Something that I found amusing, and again, is a criticism of bash instead of the AI, is that this fails to process the last line if it isn't terminated with a \n character.

PS: This is almost a one-liner in PowerShell, and works with or without the final terminator character:

    Push-Location
    Get-Content dirs.txt | cd -PassThru | Foreach-Object { echo "Hello from: $pwd" }
    Pop-Location
Gemini also helped me code-golf this down to:

    pushd;gc dirs.txt|%{cd $_;"Hello from: $pwd"};popd

> I think this is more of a criticism of bash than of Gemini.

I can write correct bash; Gemini in this instance could not.

> Also, I out-of-hand reject any criticism of an AI that specifies only the brand ("ChatGPT") and not the specific model version

Honestly I don't care, I opened the browser and typed my query just like anyone would.

> PS: This is almost a one-liner in PowerShell, and

Wonder how this is related to "I asked Gemini to generate a script and it was severely bugged"


> typed my query just like anyone would.

Yes, well... are you "anyone", or an IT professional? Are you using the computer like my mother, or like someone that knows how LLMs work?

This is a very substantial difference. There's just no way "anyone" is going to get useful code out of LLMs as they are now, in most circumstances.

However, I've seen IT professionals (not necessarily developers!) get a lot of utility out of them, but only after switching to specific models in "API playgrounds" or some similarly controlled environment.


> Yes, well... are you "anyone", or an IT professional? Are you using the computer like my mother, or like someone that knows how LLMs work?
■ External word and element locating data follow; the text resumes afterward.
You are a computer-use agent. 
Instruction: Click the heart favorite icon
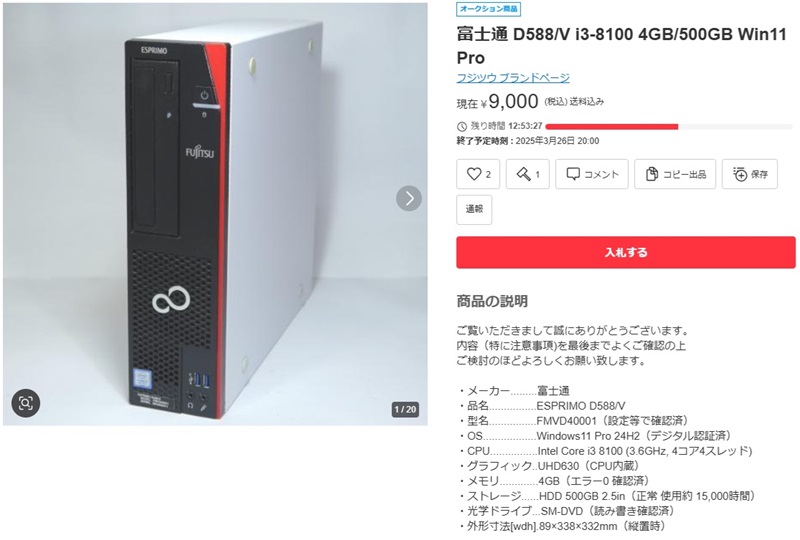(474, 174)
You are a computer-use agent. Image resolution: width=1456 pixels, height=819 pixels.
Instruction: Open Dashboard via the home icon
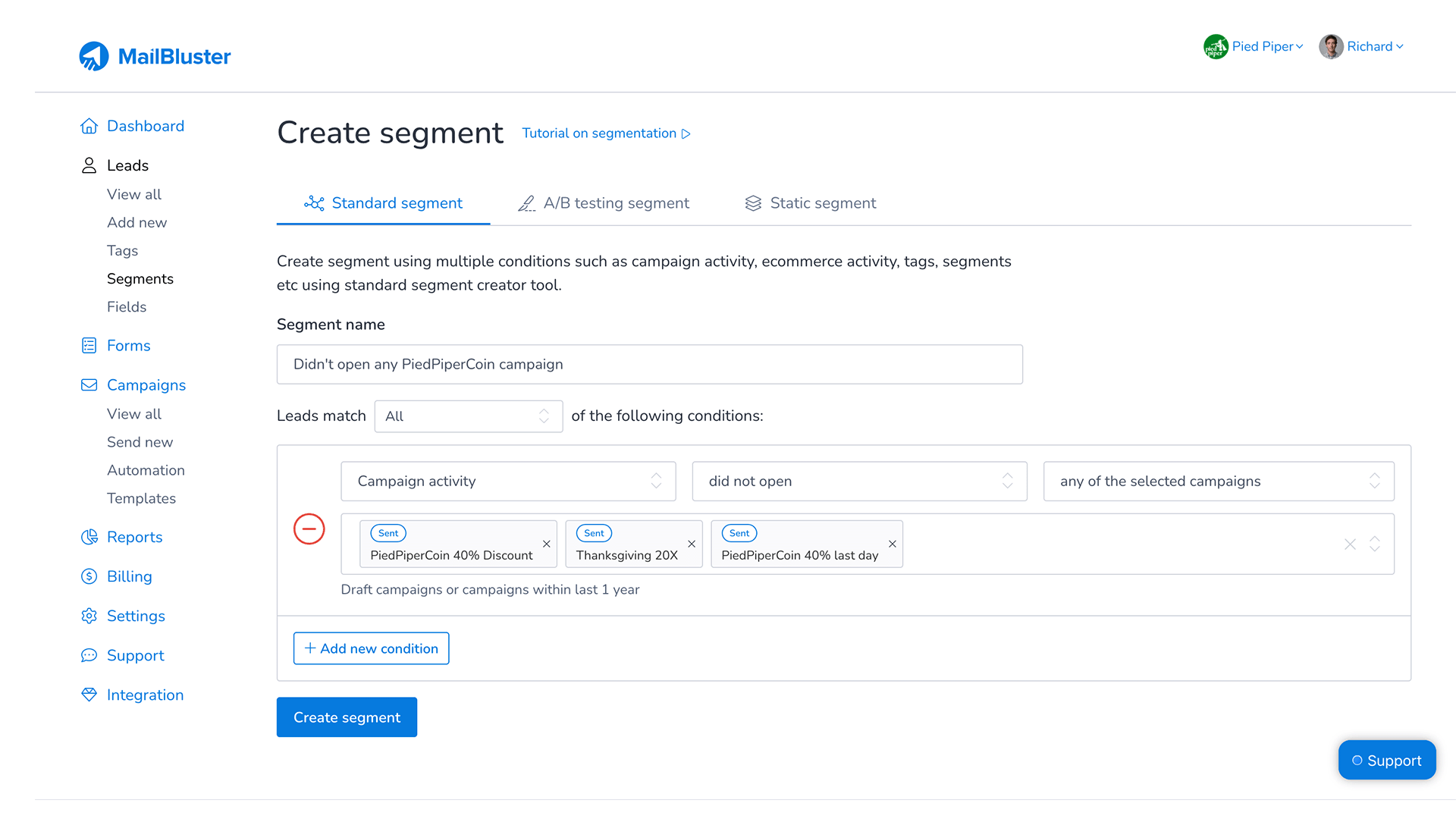[89, 126]
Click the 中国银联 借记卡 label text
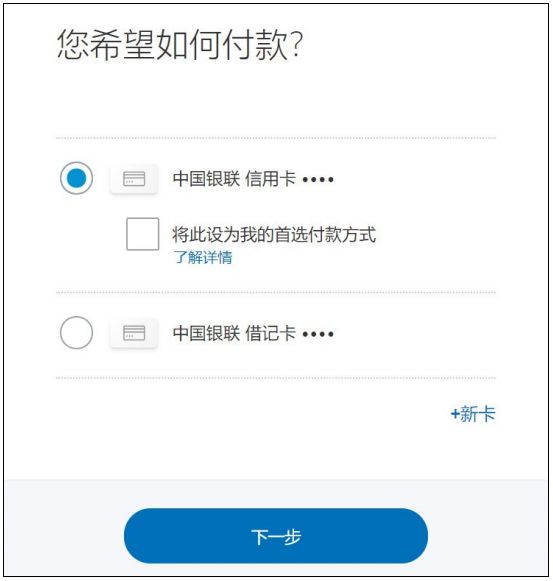 pos(234,333)
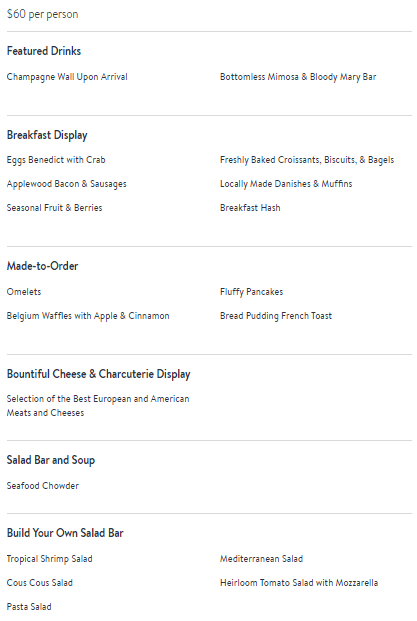The height and width of the screenshot is (621, 417).
Task: Select the Seafood Chowder item
Action: point(43,486)
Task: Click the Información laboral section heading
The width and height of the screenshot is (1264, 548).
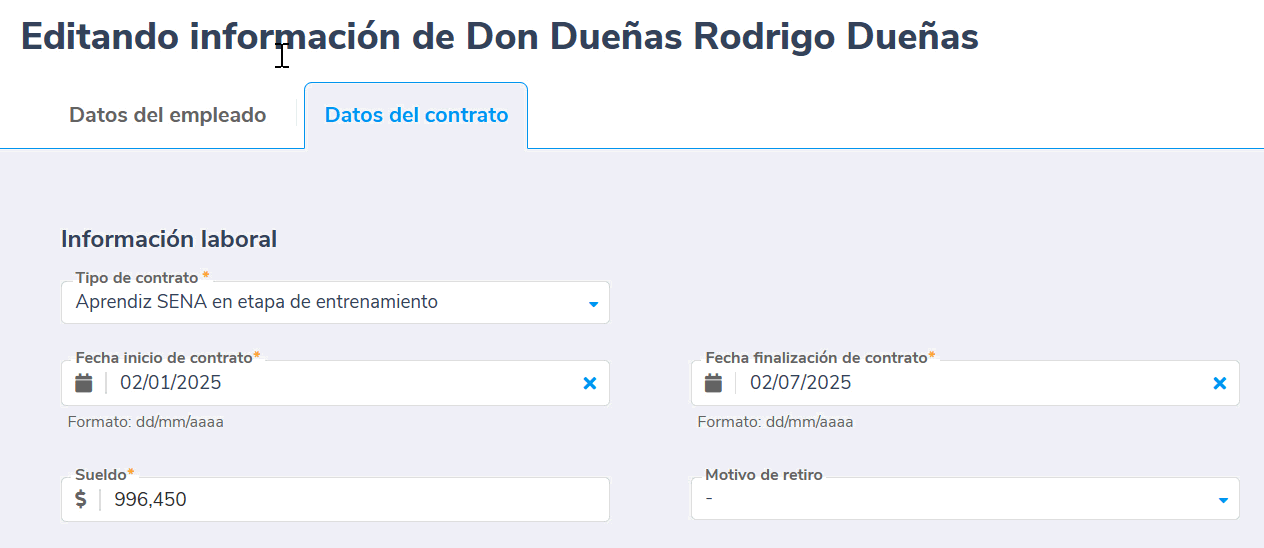Action: tap(169, 239)
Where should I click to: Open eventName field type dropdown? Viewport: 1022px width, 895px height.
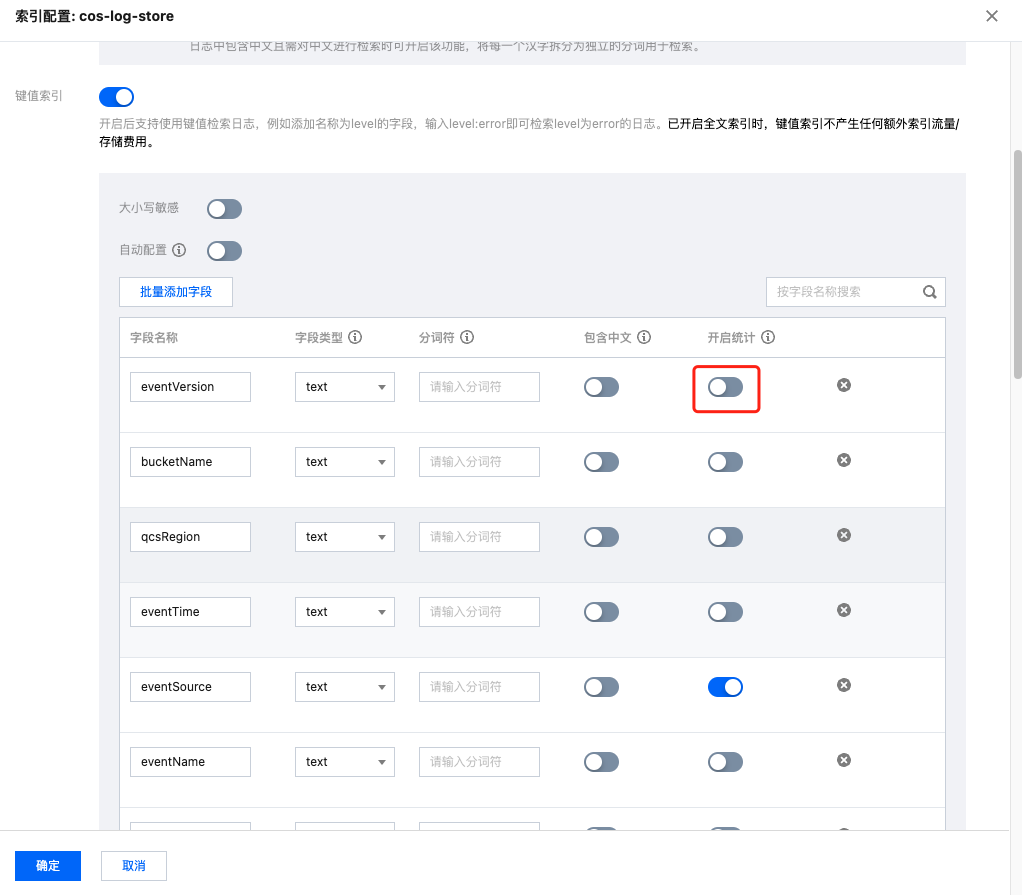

I have more than 15 years of programming experience. I do not trust the output of LLMs a single bit. This just proved my point. I honestly don't care if I used the "wrong" model or the "wrong" query, which was already quite descriptive of what I wanted anyway.

No need to get super defensive, you can keep spending your time playing code golf with Gemini if you want. My experience just corroborates what I already thought; code generation is imprecise and error prone.


> I honestly don't care if I used the "wrong" model or the "wrong" query

If you used the wrong SQL query, would you expect the right answer?

If you used the wrong database, would you expect your app to work well?


Not even remotely comparable

  for dir in $(cat dirs.txt); do ( cd "$dir"; echo "Hello from $(pwd)" ); done

Unbelievable how long and convoluted the other answer is, and that it is presented as proof that the AI provided a good solution.

I asked for a "script". Asking for a one-liner does just that, with no input validation, comments, etc...

Fundamentally, bash is just... verbose.

I.e.: Here's the same task implemented in two scripting languages:

PowerShell is 5 lines of code: https://learn.microsoft.com/en-us/azure/virtual-machines/ena...

Bash is several pages: https://learn.microsoft.com/en-us/azure/virtual-machines/ena...


That's more of a reflection of the environment than the scripting language. On a mostly bare linux (debian netinstall or alpine), you are left with loads of text to parse. But as soon as that script becomes unwieldy, then the next option is write an actual program. Windows can afford to do that, because there's only few version out there. But there are lots of different Linux installations. And even the kernel is not guaranteed to be vanilla. So you're either write a script like this, or you go find programs that can help you out.

Out of curiosity isn't () spawning a subshell?